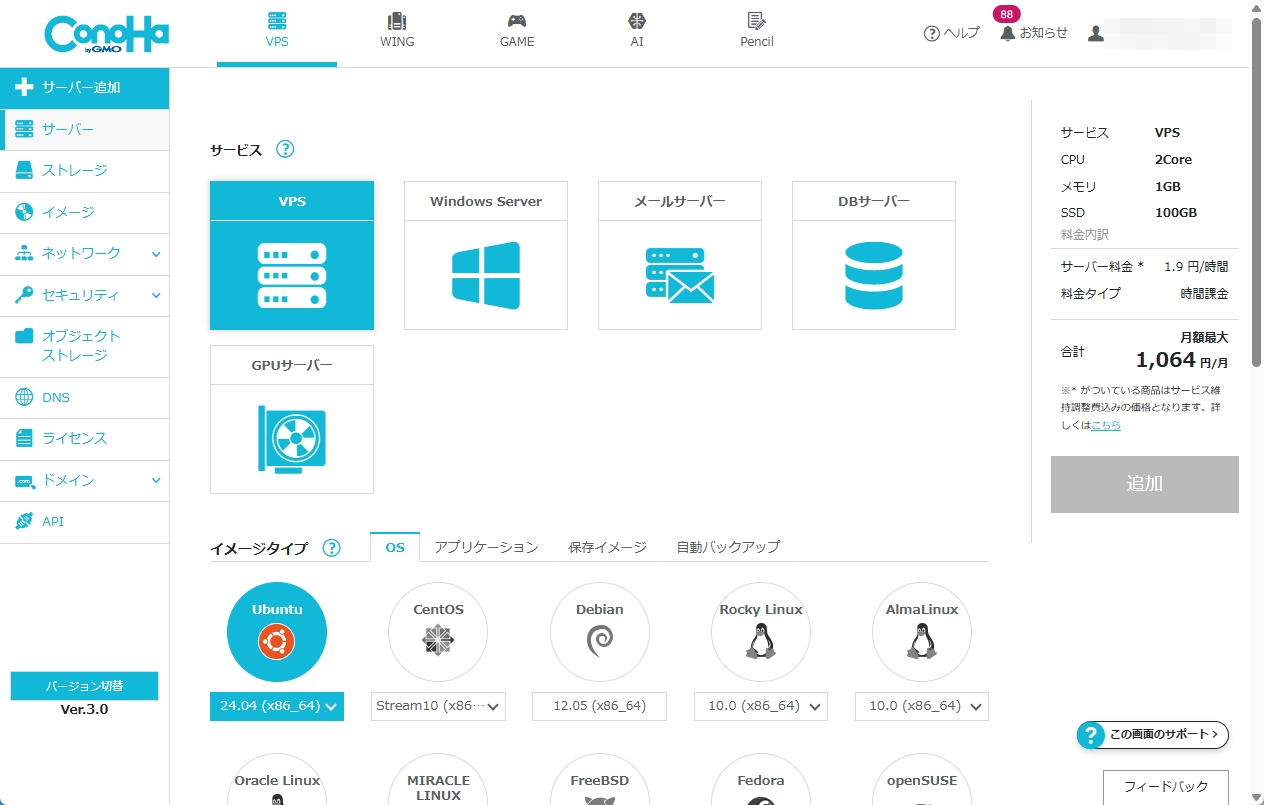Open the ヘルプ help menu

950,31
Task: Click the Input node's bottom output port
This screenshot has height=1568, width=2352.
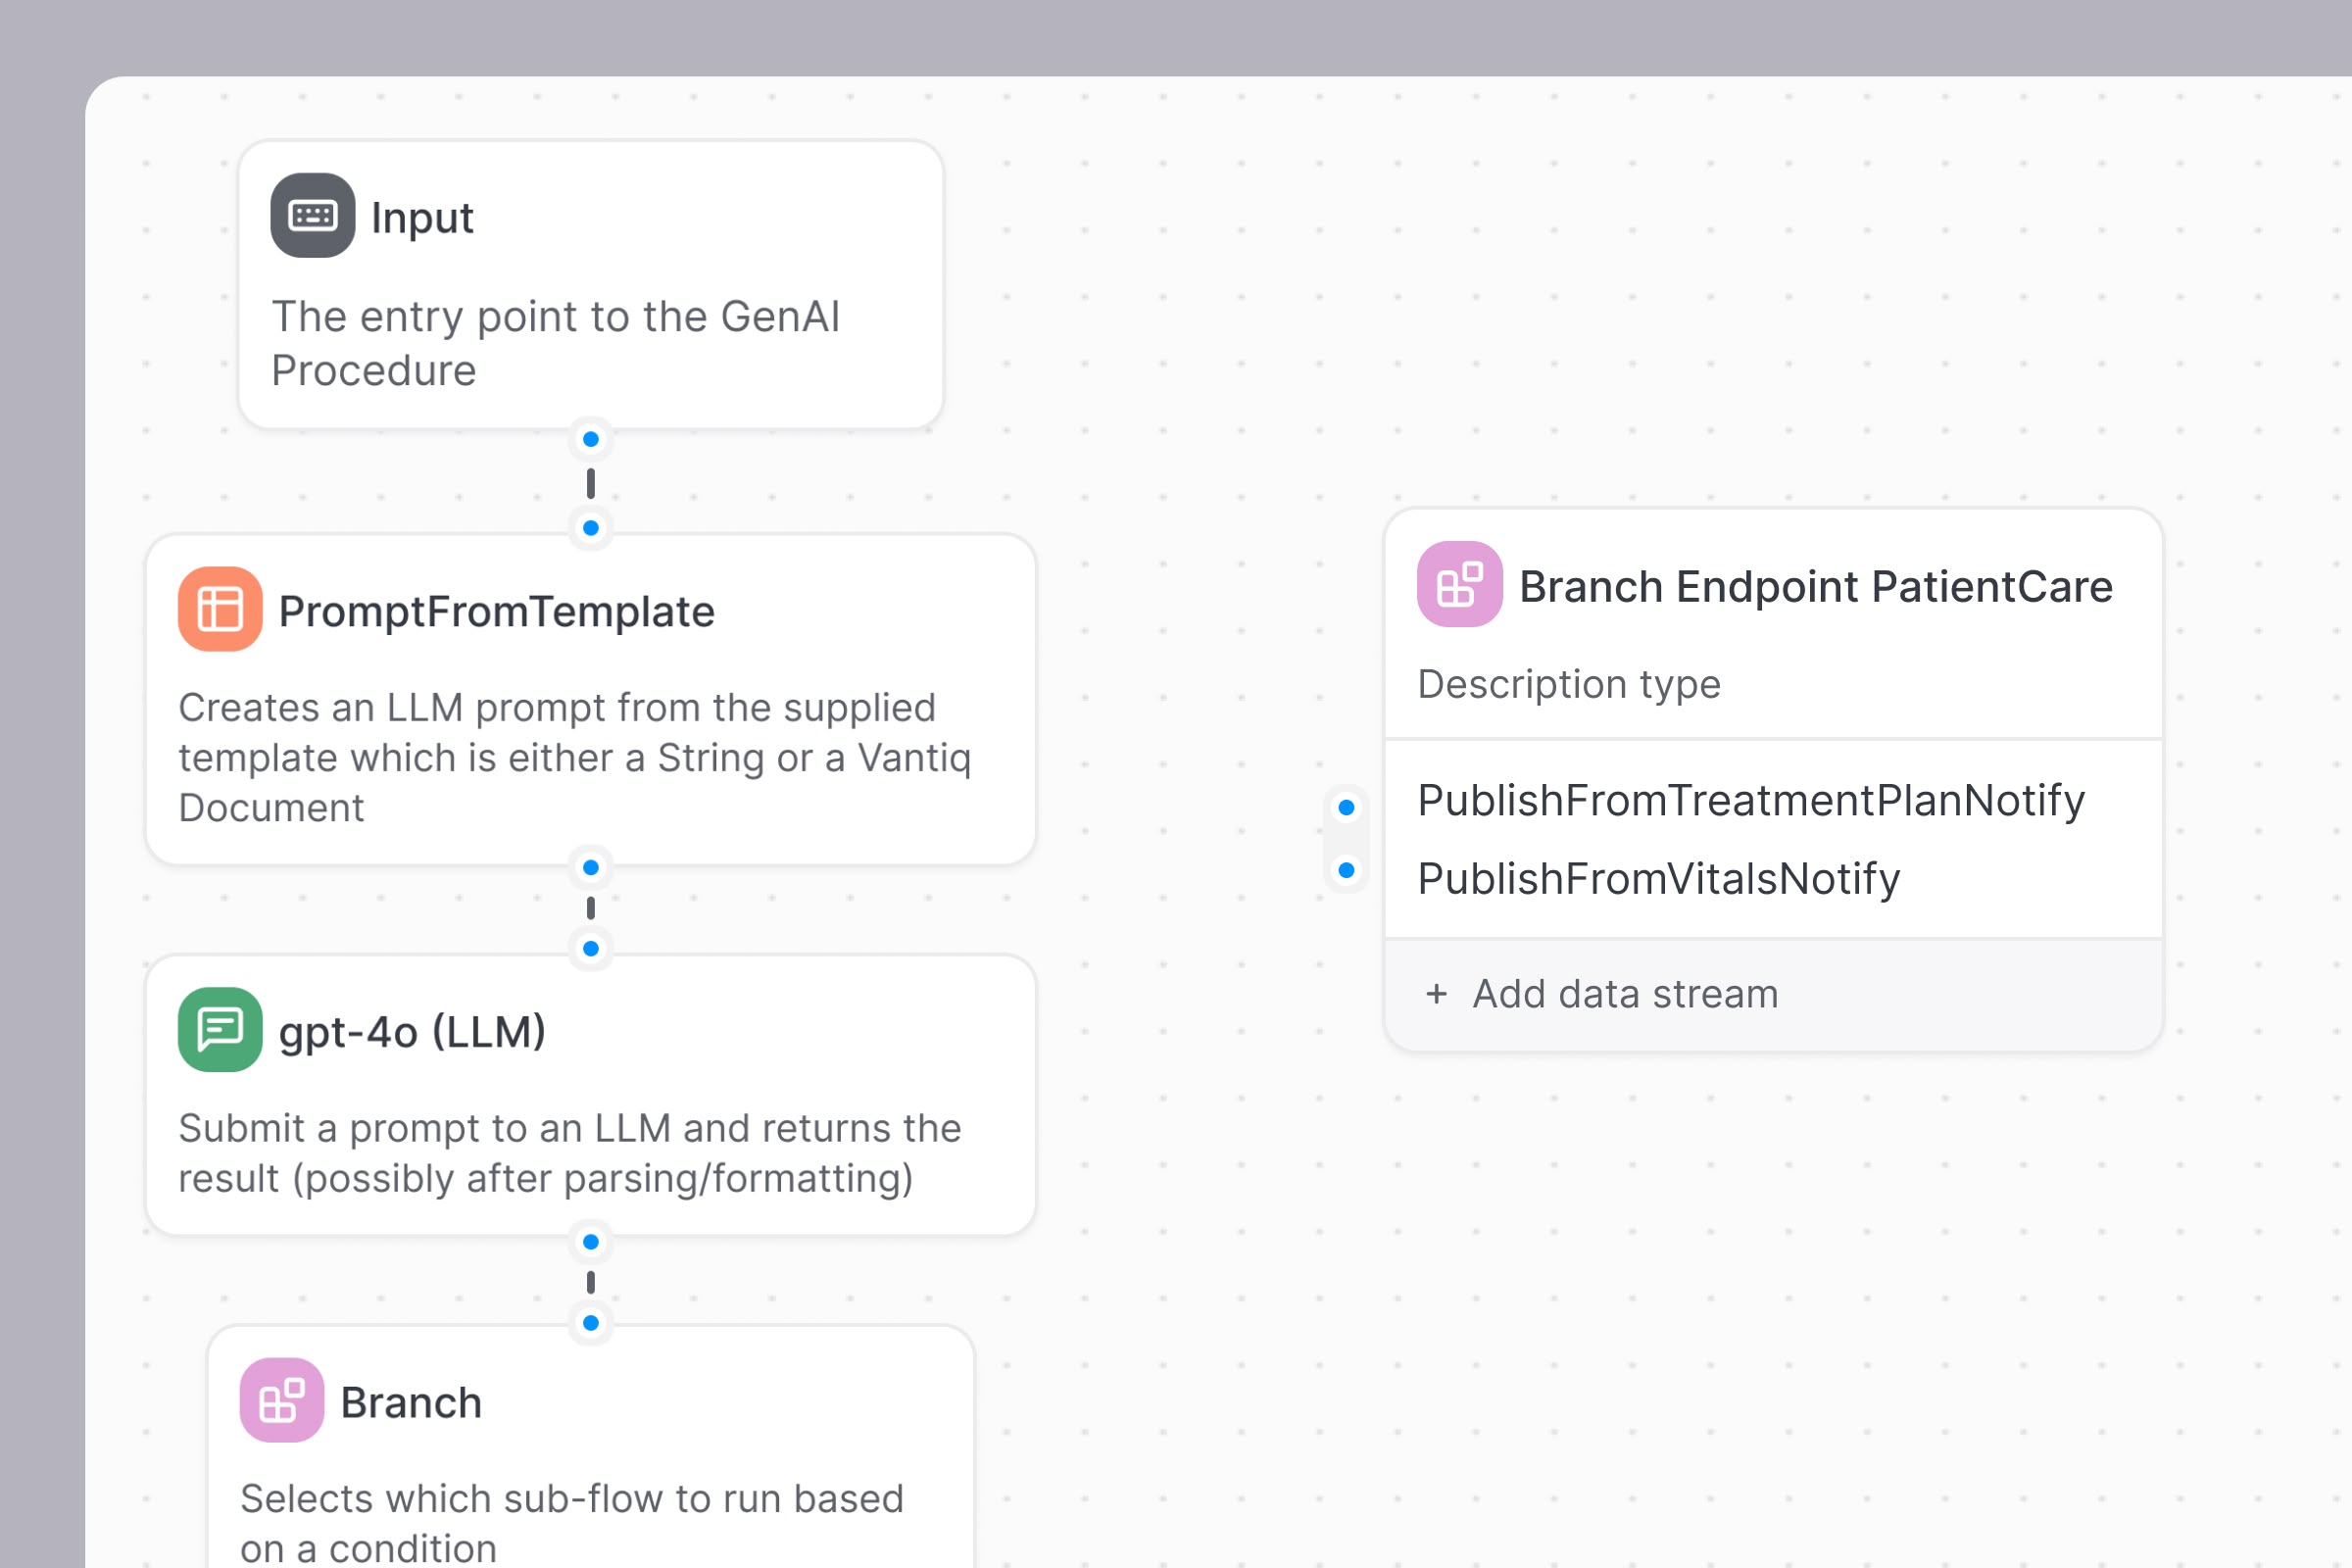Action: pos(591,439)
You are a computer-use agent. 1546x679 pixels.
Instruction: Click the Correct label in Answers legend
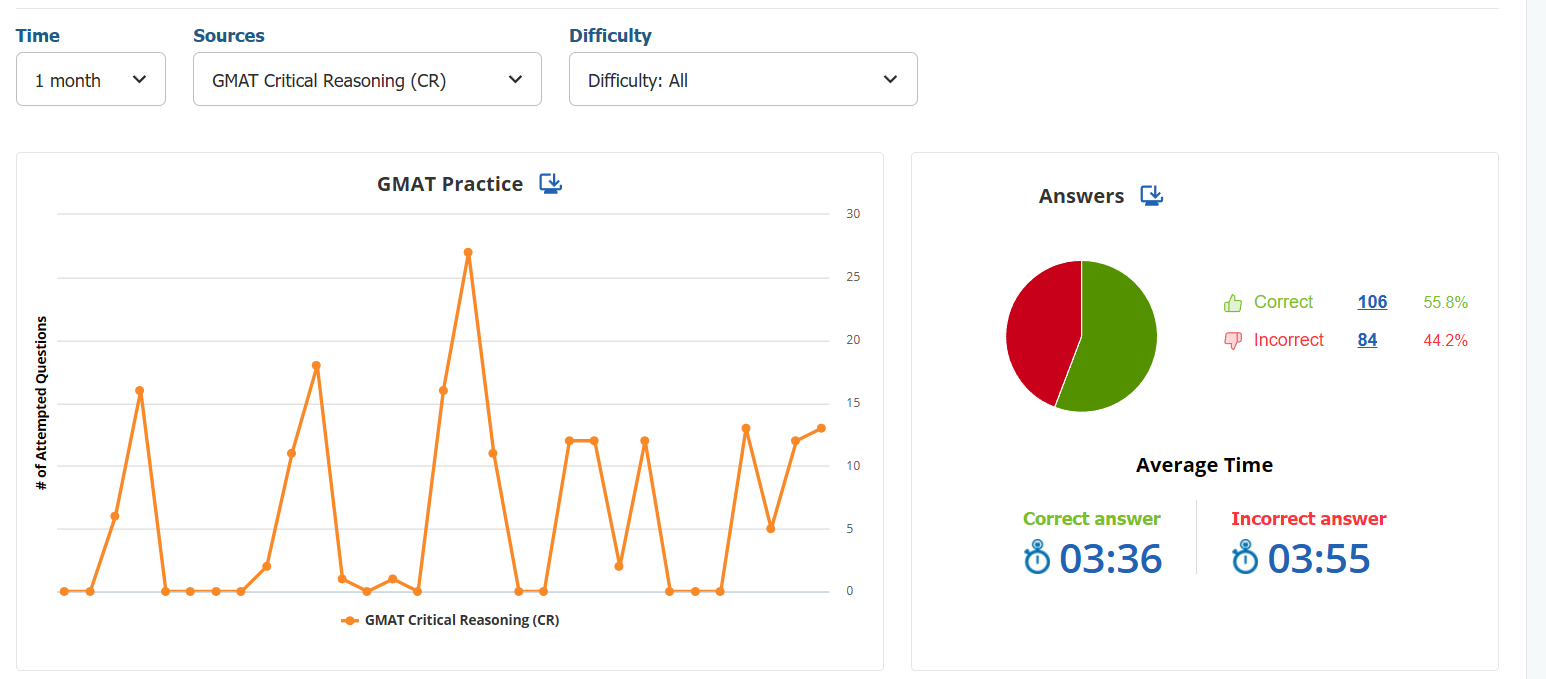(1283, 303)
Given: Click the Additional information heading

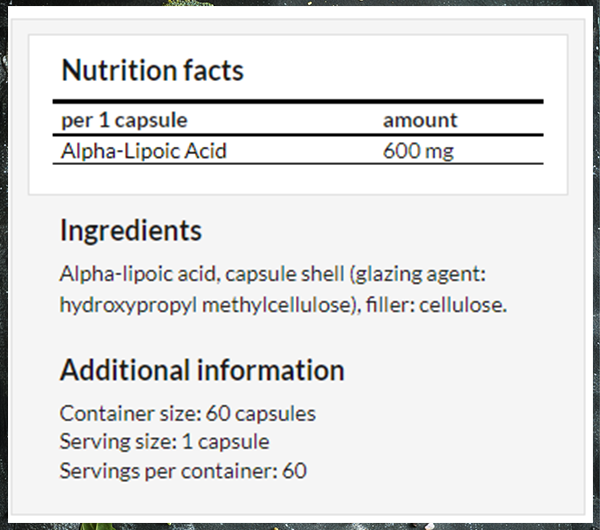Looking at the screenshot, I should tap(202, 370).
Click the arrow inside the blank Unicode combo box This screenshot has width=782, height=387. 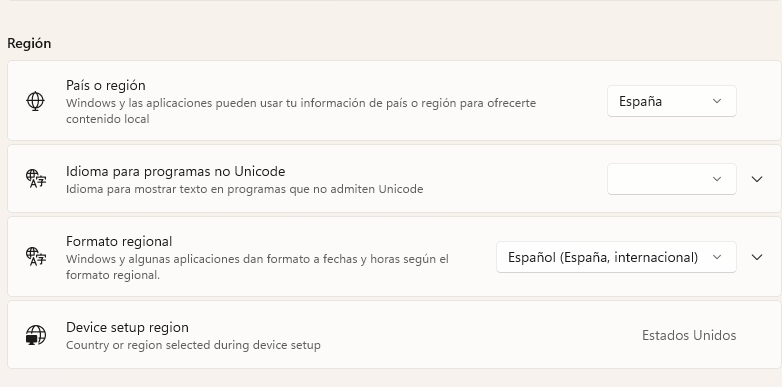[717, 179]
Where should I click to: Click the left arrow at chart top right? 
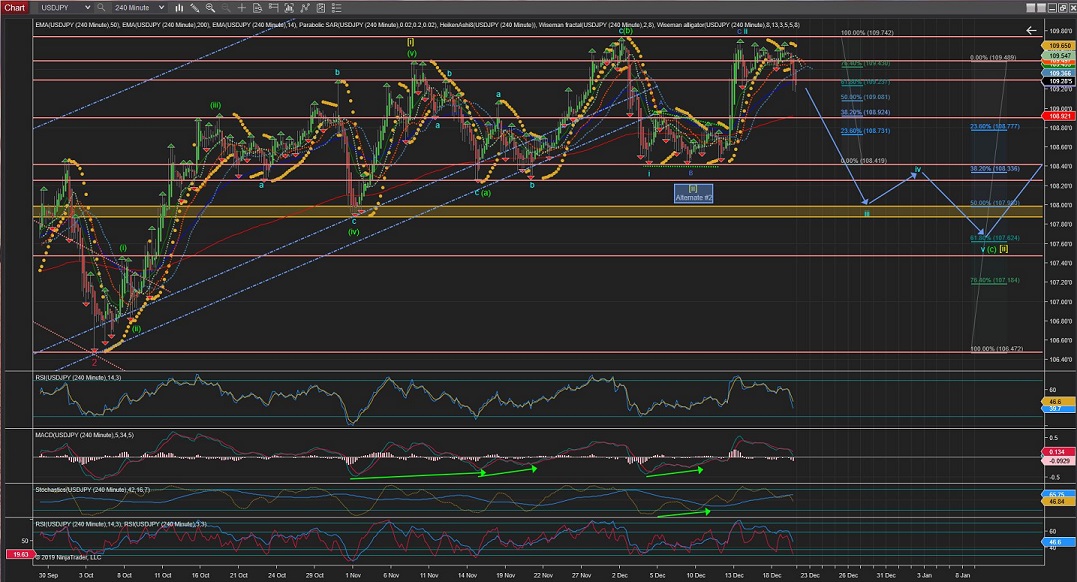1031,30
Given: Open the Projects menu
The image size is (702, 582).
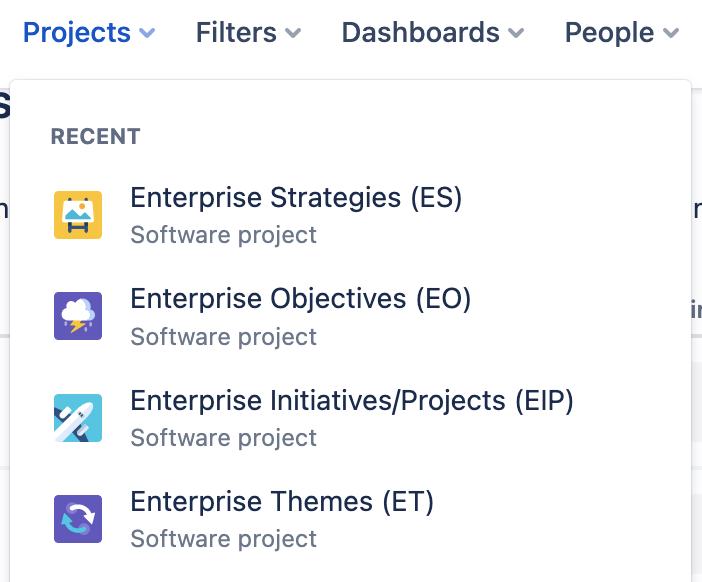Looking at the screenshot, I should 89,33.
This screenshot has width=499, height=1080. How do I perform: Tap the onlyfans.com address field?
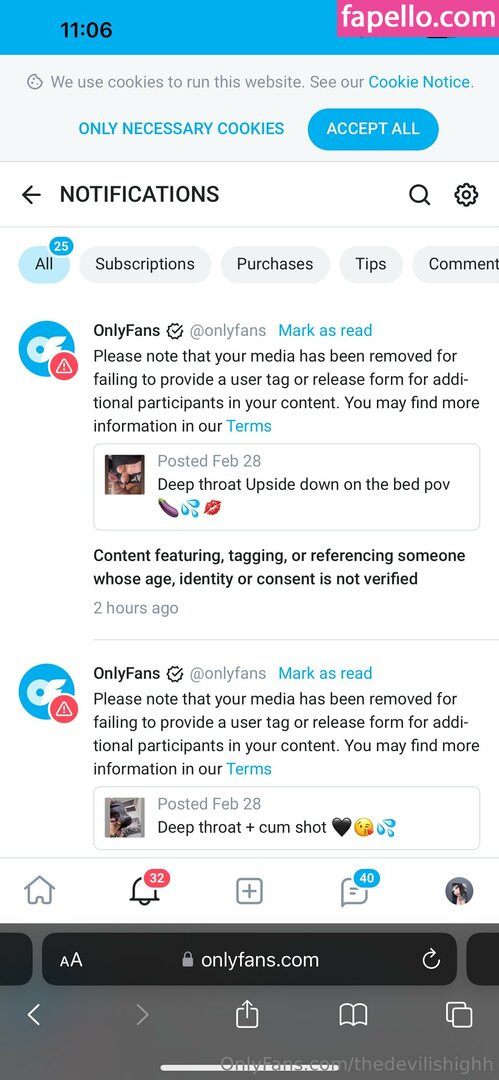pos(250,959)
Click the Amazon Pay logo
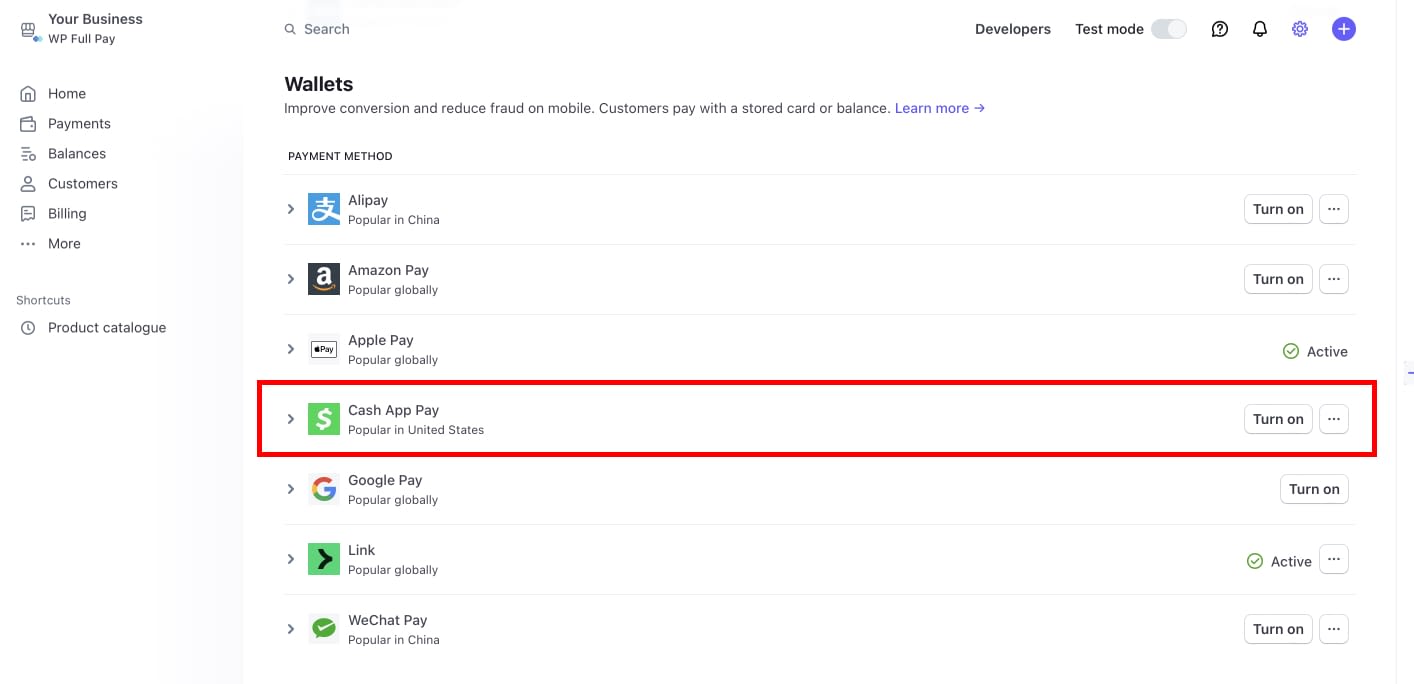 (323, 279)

------

• [Work order] Excluding pictures, copy exactly the lines from the line containing "Where should I" through the last line of the data, inclusive.

• [Reply to the task]
Where should I click to: Click the left arrow at chart top right? 
1031,30
Given: Open the Projects menu
The image size is (702, 582).
Looking at the screenshot, I should 89,33.
This screenshot has width=499, height=1080. How do I perform: Tap the onlyfans.com address field?
pos(250,959)
Click the Amazon Pay logo
 (323, 279)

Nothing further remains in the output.